--- GOAL OF THE EXERCISE ---
Continue the Citrus Bling product review below, starting right after its final sentence. The data that follows the review is separate from it.

--- SOURCE DOCUMENT ---
start

# Valetpro Citrus Bling Review



## Spoony

Price & Availablilty:
£9.40 for 500ml available direct from valetpro.co.uk or £52.88 for 5L

*Used on:*
VW Golf Shadow Blue and Electric Blue Honda Jazz
*
Manufacturer's Product Information & Instructions:*


> Citrus Bling is definitely our most versatile product.
> We often get comments from new customers of Citrus Bling that they don't know how they ran their business without it.
> It has so many usages and because its water based it can be diluted to go much further. In short, great value for money. Citrus Bling is an incredible product that no serious valeter or enthusiast should be without!
> 
> In-depth
> 
> Uses:
> 
> Fast wax - As a fast wax the product is either used neat or diluted 1:1. It is a simple process of spray and wipe. It delivers an exceptional shine with very little effort and will last about 3 weeks. A car can be 'Citrus Blinged' (Citrus Bling does not contain wax) in a matter of minutes delivering that 'just waxed' look on both new and good quality paint work.
> 
> Drying aid - Some of our customers have informed us that they use Citrus Bling as a drying aid diluted 1:3. After a quick spray on a panel and wipe down with a drying towel, Citrus Bling will speed up the drying process and also add gloss to the paint work, giving an impressive finish to just a wash.
> 
> Quick detailer - Citrus Bling is used in showrooms to quickly remove dust and add extra gloss to the showroom cars quickly and easily. it can be diluted 1:3 and up to 1:8 which gives exceptional value.
> 5 litres of Citrus Bling will make 20L to 45L of quick detailer making it the best value quick detailer on the market. Used regularly as a quick detailer, it will help reduce dust and dirt building up on your car.
> 
> Glass cleaner - This is either a love or hate purpose for Citrus Bling. Some customers believe it's the best glass cleaner on the market while others don't. We think this is all down to your personal method of glass cleaning. In truth it's an optional use but not for everyone.
> 
> Clay lube - This is definitely an area where Citrus Bling excels. Diluting 1:16, parts water, five litres of it will make 85L of clay lube and just one 500ml bottle will make 8.5L. Truly exceptional value for money.
> One of the most important jobs for a clay lube is to create a barrier thick enough to protect the paint work but thin enough to allow the grime and contaminate to be picked up by the clay and Citrus Bling does this exceptionally well, but it will also add gloss to the paint work while doing so. This also helps to add shine in the long run when a wax is applied.
> 
> Paint cleanse and gloss enhancer - Citrus Bling contains orange peel derivatives that help clean the paint surface when used neat. This process removes tar, tree sap and other contaminates. It can be used with a duel action polisher, panel by panel, making sure you wipe up with a good quality microfibre afterwards.
> This process gives the paintwork extra gloss prior to wax application. If you're looking for a paint cleanse with no abrasives then look no further. Citrus Bling will knock your socks off!
> 
> Multi- purpose - Used neat or diluted 1:1 you can clean and protect wheels and door shuts with ease. It is also exceptionally good for cleaning and protecting VDU (use a soft microfibre cloth).


*Packaging:*
Nice and neat packaging, looks bright and vibrant and easily spotted amongst your collection.

end

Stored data
start

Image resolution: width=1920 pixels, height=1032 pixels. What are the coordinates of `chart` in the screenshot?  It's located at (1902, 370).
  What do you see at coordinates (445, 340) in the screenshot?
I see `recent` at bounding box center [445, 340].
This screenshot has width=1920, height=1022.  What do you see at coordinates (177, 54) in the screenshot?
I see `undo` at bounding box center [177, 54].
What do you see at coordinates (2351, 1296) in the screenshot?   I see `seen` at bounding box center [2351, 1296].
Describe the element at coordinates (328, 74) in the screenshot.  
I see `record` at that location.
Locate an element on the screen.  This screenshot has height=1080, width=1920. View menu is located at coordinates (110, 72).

end

--- THE ANSWER ---
*Appearance & Fragrance:*
It appears to be a very viscous white liquid, smells like citrus believe it or not. A really pleasant citrus smell too.

Use: Drying Aid
*Cutting & Cleaning Power:*
N/A
*
Ease Of Use:*
It couldn't be any easier to use unless someone done it for you. Simply dulte the required amount into a spray bottle, spray on the wet panel and then dry using your preferred drying medium. 
It really did make drying easier and the towel spread about the water less and seemed to pick more up instead. I've never been a fan of using drying aids as I often felt them to be a hinderance, however my mind may have been changed as this aided the task superbly.

*Finish:*
The panels this was used on were left streak free and water spot free with a hint of added shine in comparison to those it wasn't used on. I haven't any pictures of it as a drying aid as I feel this is a bit like teaching you to suck eggs - it is that easy to use.

*Durability:*
N/A


Use: Glass Cleaner
*Cutting & Cleaning Power:*
Where do the usues for this product end? Now I know many a QD can be used as a glass cleaner, and I have tried in the past but for the life of me I can't seem to get som of them to stop streaking. However this changed when I met Citrus Bling. Diluted at around 3:1 it was ready to roll as both a QD and glass cleaner. Sprayed on with a misting spray head and wiped over with a clean MF the cutting power was superb. Cut through the water spots and grime left on windows with no problem whatsoever. It rates highly in cutting and cleaning power.

*Ease Of Use:*
Again as applied by means of a spray bottle and MF this product is seriously easy to use as a glass cleaner. I found it required a slight bit more working in than my usual glass cleaner and it benefitted from a wipe over with a clean MF again after it had been worked in and cut through the grime. However this is sometimes typical of many glass cleaners and has often become routine to me when cleaning my glasswork and so I did not find this to be detrimental.
*
Finish:*
Again I haven't got pictures at this stage, mainly because its very hard to take pictures of a window before and after as it was mainly water spotting and some light grease that I was cutting through. At the end I was left with a very clean window, and as such I don't have a complaint about the finish from this product.

*Durability:*
N/A

Use: Clay Lube
*Cutting & Cleaning Power:*
Coupled with the clay - fantastic cutting and cleaning power.

*Ease Of Use:*
Once again I'm beginning to feel a bit silly proclaiming how easy this is to use. Diluted at around 1:16 - I used 50ml of Citrus Bling with 800ml of water... this produced a mighty 850ml of clay lube. Great, because I like to over-do my lube when claying, anything to lessen the risk of marring the paint is helpful.

*Performance:*
I've changed this section to discuss the performance of Citrus Bling as a Clay Lube. I used it liberally it must say aling with Sonus Grey clay, I had Valet Pro Clay too nit sure why I didn't use that! After spraying the area liberally I gently ran the clay over the surface - reapplying lube when required. The clay slid superbly over the surface - I did not encounter any sticking points and the clay never once dragged accross the surface. As such I decided that this performs brilliantly as a clay lube. The clay was rather grimey too and shows what was pulled from the paint.

Although some clays do say just water is required I often err on the side of caution and use a lube. As far as value goes - Citrus Bling will be hard to beat as a go to lube.

Spray Liverally:









Clay Time:

















And Dry:








Nice and contaminant and marring free.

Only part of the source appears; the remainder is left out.